### ASSIGNMENT
Starting with the first line of the data that follows, transcribe every line verbatim until the line containing "Click the Mono" has been transcribed.

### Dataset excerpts

---

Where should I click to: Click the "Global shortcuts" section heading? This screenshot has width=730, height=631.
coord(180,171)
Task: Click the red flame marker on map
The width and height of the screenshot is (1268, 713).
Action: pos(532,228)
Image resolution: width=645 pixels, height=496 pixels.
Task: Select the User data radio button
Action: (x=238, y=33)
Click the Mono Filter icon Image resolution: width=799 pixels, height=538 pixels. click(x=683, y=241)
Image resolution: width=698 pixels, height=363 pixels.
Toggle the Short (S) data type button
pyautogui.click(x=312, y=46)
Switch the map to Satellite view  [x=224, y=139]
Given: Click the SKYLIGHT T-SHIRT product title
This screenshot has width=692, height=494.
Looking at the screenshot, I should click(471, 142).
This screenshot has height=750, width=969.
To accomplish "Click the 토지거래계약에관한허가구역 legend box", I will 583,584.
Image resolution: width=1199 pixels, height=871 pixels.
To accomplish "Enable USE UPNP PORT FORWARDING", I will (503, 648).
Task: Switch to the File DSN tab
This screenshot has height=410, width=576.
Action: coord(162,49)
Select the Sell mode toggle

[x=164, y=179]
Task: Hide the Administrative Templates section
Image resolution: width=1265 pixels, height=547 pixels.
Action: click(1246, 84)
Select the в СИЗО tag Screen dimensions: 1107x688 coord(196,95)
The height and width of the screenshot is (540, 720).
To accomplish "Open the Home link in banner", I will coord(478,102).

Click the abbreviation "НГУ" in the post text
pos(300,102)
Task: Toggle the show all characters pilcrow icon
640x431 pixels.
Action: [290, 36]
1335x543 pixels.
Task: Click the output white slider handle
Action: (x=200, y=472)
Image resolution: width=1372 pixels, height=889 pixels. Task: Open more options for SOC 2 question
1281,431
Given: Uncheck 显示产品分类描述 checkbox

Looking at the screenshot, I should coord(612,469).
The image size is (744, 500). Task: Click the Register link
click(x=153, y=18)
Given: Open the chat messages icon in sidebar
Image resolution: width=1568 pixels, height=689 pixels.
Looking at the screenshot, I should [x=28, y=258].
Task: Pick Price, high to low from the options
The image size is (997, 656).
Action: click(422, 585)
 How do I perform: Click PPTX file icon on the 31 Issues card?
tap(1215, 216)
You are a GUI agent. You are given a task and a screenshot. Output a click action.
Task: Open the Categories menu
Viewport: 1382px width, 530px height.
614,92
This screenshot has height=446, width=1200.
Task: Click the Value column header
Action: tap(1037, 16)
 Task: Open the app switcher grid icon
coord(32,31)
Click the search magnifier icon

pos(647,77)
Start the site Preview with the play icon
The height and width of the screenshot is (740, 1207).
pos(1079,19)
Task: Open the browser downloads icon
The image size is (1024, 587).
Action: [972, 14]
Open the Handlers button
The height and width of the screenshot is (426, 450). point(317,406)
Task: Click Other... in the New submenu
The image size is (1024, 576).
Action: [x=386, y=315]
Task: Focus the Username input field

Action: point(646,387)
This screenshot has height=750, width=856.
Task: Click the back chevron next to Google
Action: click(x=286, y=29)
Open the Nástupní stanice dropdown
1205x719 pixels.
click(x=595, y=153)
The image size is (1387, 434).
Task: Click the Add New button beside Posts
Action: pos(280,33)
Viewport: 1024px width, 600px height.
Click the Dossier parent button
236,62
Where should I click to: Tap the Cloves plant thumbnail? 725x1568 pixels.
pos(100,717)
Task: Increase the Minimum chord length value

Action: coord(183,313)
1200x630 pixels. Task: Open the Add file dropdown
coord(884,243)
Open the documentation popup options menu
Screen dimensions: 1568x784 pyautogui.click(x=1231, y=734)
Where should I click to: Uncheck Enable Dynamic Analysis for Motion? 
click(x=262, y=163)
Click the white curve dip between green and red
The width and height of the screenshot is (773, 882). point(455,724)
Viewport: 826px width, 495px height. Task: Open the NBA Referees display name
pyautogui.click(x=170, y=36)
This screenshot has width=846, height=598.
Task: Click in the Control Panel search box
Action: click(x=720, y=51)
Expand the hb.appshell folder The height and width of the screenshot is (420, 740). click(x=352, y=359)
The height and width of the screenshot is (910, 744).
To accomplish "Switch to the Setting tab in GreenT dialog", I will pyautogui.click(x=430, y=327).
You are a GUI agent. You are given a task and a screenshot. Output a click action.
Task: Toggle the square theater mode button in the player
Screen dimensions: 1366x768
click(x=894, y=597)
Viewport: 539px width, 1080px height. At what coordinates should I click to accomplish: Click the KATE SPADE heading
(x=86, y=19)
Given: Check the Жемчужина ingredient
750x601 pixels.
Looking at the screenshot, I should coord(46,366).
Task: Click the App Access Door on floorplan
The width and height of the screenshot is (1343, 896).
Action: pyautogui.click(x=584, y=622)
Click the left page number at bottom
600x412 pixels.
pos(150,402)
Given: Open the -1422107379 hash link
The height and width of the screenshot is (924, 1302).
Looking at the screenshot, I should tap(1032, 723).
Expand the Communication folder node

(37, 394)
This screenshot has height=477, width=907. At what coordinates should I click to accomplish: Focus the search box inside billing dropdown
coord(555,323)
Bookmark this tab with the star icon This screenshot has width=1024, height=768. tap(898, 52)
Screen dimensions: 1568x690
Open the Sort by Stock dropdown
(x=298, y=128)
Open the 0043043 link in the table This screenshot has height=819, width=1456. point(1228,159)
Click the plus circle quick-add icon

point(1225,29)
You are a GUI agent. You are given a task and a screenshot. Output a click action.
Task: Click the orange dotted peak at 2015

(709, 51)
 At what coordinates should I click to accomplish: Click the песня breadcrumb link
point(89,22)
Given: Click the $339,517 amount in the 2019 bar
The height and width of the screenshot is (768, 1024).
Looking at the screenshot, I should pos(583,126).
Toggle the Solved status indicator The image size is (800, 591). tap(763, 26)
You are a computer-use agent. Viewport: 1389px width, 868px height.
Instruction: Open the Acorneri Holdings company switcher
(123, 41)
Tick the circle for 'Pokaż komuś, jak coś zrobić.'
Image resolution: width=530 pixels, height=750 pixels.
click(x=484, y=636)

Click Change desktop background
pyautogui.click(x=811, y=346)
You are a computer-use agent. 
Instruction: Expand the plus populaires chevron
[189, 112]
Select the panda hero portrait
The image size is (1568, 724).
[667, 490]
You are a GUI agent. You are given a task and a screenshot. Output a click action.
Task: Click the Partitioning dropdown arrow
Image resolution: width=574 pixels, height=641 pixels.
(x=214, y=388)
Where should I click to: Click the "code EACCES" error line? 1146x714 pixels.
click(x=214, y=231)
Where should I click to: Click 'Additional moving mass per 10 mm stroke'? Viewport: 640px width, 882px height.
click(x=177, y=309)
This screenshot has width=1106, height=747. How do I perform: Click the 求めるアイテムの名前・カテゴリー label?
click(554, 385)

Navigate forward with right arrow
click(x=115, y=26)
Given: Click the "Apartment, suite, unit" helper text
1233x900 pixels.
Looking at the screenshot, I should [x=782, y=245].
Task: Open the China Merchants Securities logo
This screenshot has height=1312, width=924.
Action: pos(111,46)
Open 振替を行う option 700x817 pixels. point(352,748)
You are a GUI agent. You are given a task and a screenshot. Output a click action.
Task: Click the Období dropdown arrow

---

### REPLY TO THE TASK
Where should I click to: Click the "Global shortcuts" section heading? This screenshot has width=730, height=631.
coord(180,171)
Task: Click the red flame marker on map
The width and height of the screenshot is (1268, 713).
Action: pos(532,228)
Image resolution: width=645 pixels, height=496 pixels.
Task: Select the User data radio button
Action: (x=238, y=33)
Click the Mono Filter icon Image resolution: width=799 pixels, height=538 pixels. click(x=683, y=241)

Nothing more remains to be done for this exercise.